• **WORK TO COMPLETE**
Update the records in the stretch from the line containing "The height and" through the line containing "the 'Canada (dollar)'" by replacing "row label" with "column header" and keeping everything else unchanged. Give back only those lines, without the pictures.

• **LISTED RECORDS**
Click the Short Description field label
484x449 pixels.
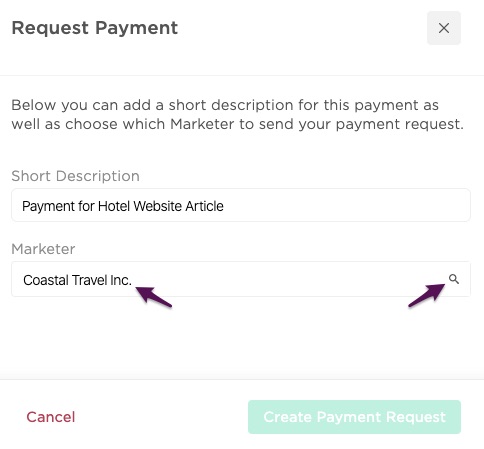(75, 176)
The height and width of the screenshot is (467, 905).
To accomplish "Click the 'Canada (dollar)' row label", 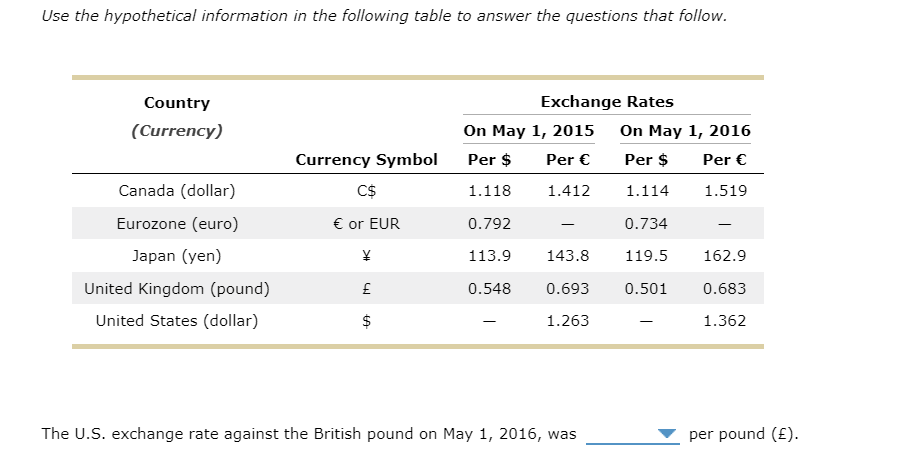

==

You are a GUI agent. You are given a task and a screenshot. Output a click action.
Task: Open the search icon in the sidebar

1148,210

• **EXERCISE OUTPUT**
The height and width of the screenshot is (467, 905).
To accomplish "Click the 'Canada (dollar)' column header", 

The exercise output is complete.